• TEXT PASSAGE
···
Once again, some poor Retribution player brought Rahn and then had him clipped by an Incendus shot, spending the rest of the game on fire. Titan Sentries are well hard and Lord Arbiter Hexeris is also a bit fierce – although a list with him at the helm is notably slow after one’s had the luxury of the Supreme Archdomina. I missed my Tyrant Commander and would consider trading two Arcuarii out to put him back in. People who say he’s just Black Spot on a stick aren’t trying hard enough – I have a post prepared on this topic but I want to finish painting the model first. I find it amusing that my supposedly backfield, spellslinging, not-getting-involved warlock ended up making a melee caster kill on his first day out, while my allegedly front-line sword-swinging warlock has yet to draw a blade in anger. Doin It Rong, as ever.
···
• ENTRIES PROVIDED
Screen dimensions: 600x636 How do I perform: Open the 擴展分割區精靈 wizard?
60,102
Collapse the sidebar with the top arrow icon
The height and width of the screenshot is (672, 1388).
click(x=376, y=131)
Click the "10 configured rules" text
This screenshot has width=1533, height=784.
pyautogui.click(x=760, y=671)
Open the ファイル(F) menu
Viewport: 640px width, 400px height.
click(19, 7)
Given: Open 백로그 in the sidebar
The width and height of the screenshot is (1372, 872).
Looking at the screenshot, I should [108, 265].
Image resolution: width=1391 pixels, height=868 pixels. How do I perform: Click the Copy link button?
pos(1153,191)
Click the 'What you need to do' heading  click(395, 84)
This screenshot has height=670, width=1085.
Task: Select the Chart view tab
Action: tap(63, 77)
···
• COMPLETE THE FOLLOWING
1 - From the wargaming passage, extract everything from "Once again, some" down to "Rong, as ever.".
2 - Reproduce all of the rows word for word.
The rows have no connection to the wargaming passage.

• RESULTS IN ORDER
1 -
Once again, some poor Retribution player brought Rahn and then had him clipped by an Incendus shot, spending the rest of the game on fire. Titan Sentries are well hard and Lord Arbiter Hexeris is also a bit fierce – although a list with him at the helm is notably slow after one’s had the luxury of the Supreme Archdomina. I missed my Tyrant Commander and would consider trading two Arcuarii out to put him back in. People who say he’s just Black Spot on a stick aren’t trying hard enough – I have a post prepared on this topic but I want to finish painting the model first. I find it amusing that my supposedly backfield, spellslinging, not-getting-involved warlock ended up making a melee caster kill on his first day out, while my allegedly front-line sword-swinging warlock has yet to draw a blade in anger. Doin It Rong, as ever.

2 -
Screen dimensions: 600x636 How do I perform: Open the 擴展分割區精靈 wizard?
60,102
Collapse the sidebar with the top arrow icon
The height and width of the screenshot is (672, 1388).
click(x=376, y=131)
Click the "10 configured rules" text
This screenshot has width=1533, height=784.
pyautogui.click(x=760, y=671)
Open the ファイル(F) menu
Viewport: 640px width, 400px height.
click(19, 7)
Given: Open 백로그 in the sidebar
The width and height of the screenshot is (1372, 872).
Looking at the screenshot, I should [108, 265].
Image resolution: width=1391 pixels, height=868 pixels. How do I perform: Click the Copy link button?
pos(1153,191)
Click the 'What you need to do' heading  click(395, 84)
This screenshot has height=670, width=1085.
Task: Select the Chart view tab
Action: tap(63, 77)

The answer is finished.